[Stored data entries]
+++
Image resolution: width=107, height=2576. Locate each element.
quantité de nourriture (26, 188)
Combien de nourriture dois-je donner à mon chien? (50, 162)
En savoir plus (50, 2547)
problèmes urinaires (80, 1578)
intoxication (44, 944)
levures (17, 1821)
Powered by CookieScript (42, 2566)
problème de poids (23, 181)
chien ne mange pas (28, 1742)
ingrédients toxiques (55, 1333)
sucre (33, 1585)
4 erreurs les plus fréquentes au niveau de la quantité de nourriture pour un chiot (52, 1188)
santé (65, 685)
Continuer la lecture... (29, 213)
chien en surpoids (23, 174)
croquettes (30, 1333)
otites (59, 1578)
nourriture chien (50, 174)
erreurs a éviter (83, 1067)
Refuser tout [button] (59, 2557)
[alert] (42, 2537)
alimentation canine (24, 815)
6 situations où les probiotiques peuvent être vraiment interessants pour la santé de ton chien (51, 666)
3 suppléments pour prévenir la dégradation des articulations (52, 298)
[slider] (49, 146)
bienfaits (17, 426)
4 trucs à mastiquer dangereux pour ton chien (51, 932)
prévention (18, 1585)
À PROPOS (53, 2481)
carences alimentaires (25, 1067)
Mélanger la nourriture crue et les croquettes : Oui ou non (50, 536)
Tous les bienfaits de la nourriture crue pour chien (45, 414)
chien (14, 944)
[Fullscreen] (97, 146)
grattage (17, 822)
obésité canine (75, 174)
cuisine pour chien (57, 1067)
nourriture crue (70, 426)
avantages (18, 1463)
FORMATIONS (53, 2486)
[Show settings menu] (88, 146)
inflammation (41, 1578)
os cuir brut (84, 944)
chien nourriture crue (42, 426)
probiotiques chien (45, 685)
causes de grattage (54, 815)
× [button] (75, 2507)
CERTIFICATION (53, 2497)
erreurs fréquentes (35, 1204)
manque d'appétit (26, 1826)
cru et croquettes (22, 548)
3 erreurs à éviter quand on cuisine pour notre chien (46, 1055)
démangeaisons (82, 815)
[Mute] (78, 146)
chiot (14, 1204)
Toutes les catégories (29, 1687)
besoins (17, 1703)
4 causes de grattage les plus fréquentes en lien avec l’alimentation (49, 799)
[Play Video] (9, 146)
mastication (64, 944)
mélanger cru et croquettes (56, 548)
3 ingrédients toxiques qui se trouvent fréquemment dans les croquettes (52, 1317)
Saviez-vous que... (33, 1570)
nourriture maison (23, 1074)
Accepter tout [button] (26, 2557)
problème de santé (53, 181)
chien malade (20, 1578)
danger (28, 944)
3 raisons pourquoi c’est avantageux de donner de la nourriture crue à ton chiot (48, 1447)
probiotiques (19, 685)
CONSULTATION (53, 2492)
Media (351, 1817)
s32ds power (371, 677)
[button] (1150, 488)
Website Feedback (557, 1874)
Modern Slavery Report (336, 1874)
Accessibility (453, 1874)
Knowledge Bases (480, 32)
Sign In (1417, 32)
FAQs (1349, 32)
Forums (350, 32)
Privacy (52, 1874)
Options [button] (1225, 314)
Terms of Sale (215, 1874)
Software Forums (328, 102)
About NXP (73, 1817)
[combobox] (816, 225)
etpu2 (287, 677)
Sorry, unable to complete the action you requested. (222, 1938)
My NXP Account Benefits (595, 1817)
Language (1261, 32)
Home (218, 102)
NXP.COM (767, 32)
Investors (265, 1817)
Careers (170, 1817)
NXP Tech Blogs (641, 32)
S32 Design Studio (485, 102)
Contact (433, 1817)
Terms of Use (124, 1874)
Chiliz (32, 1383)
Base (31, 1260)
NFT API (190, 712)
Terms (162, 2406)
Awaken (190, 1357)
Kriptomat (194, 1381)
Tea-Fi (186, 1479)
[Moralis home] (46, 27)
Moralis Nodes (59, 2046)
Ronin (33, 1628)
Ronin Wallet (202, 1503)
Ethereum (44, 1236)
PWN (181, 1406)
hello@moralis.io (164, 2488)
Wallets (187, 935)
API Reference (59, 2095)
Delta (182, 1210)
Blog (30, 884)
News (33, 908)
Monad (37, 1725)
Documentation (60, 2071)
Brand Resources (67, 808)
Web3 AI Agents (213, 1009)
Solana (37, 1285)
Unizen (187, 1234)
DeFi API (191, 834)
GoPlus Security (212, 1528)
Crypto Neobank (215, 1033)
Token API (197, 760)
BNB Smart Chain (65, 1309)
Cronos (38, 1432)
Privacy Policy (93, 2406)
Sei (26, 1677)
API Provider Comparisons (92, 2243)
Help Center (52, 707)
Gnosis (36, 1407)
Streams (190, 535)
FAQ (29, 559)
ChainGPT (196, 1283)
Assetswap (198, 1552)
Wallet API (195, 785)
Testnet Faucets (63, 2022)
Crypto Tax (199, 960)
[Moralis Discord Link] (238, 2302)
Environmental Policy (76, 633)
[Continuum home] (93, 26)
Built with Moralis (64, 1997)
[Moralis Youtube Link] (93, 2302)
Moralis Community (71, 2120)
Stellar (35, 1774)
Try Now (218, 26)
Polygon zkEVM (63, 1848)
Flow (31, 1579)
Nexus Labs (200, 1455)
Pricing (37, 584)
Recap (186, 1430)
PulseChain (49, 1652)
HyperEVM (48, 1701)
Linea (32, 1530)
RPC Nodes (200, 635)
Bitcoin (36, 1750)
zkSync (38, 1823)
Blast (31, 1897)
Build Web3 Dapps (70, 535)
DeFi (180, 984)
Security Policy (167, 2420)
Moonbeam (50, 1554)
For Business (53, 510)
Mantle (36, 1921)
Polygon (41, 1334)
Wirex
+++
Output only an exact transcription of the lines above from the one with "nourriture maison (23, 1074)" up to and including the one with "Stellar (35, 1774)".

• **EXERCISE SOLUTION**
nourriture maison (23, 1074)
Accepter tout [button] (26, 2557)
problème de santé (53, 181)
chien malade (20, 1578)
danger (28, 944)
3 raisons pourquoi c’est avantageux de donner de la nourriture crue à ton chiot (48, 1447)
probiotiques (19, 685)
CONSULTATION (53, 2492)
Media (351, 1817)
s32ds power (371, 677)
[button] (1150, 488)
Website Feedback (557, 1874)
Modern Slavery Report (336, 1874)
Accessibility (453, 1874)
Knowledge Bases (480, 32)
Sign In (1417, 32)
FAQs (1349, 32)
Forums (350, 32)
Privacy (52, 1874)
Options [button] (1225, 314)
Terms of Sale (215, 1874)
Software Forums (328, 102)
About NXP (73, 1817)
[combobox] (816, 225)
etpu2 (287, 677)
Sorry, unable to complete the action you requested. (222, 1938)
My NXP Account Benefits (595, 1817)
Language (1261, 32)
Home (218, 102)
NXP.COM (767, 32)
Investors (265, 1817)
Careers (170, 1817)
NXP Tech Blogs (641, 32)
S32 Design Studio (485, 102)
Contact (433, 1817)
Terms of Use (124, 1874)
Chiliz (32, 1383)
Base (31, 1260)
NFT API (190, 712)
Terms (162, 2406)
Awaken (190, 1357)
Kriptomat (194, 1381)
Tea-Fi (186, 1479)
[Moralis home] (46, 27)
Moralis Nodes (59, 2046)
Ronin (33, 1628)
Ronin Wallet (202, 1503)
Ethereum (44, 1236)
PWN (181, 1406)
hello@moralis.io (164, 2488)
Wallets (187, 935)
API Reference (59, 2095)
Delta (182, 1210)
Blog (30, 884)
News (33, 908)
Monad (37, 1725)
Documentation (60, 2071)
Brand Resources (67, 808)
Web3 AI Agents (213, 1009)
Solana (37, 1285)
Unizen (187, 1234)
DeFi API (191, 834)
GoPlus Security (212, 1528)
Crypto Neobank (215, 1033)
Token API (197, 760)
BNB Smart Chain (65, 1309)
Cronos (38, 1432)
Privacy Policy (93, 2406)
Sei (26, 1677)
API Provider Comparisons (92, 2243)
Help Center (52, 707)
Gnosis (36, 1407)
Streams (190, 535)
FAQ (29, 559)
ChainGPT (196, 1283)
Assetswap (198, 1552)
Wallet API (195, 785)
Testnet Faucets (63, 2022)
Crypto Tax (199, 960)
[Moralis Discord Link] (238, 2302)
Environmental Policy (76, 633)
[Continuum home] (93, 26)
Built with Moralis (64, 1997)
[Moralis Youtube Link] (93, 2302)
Moralis Community (71, 2120)
Stellar (35, 1774)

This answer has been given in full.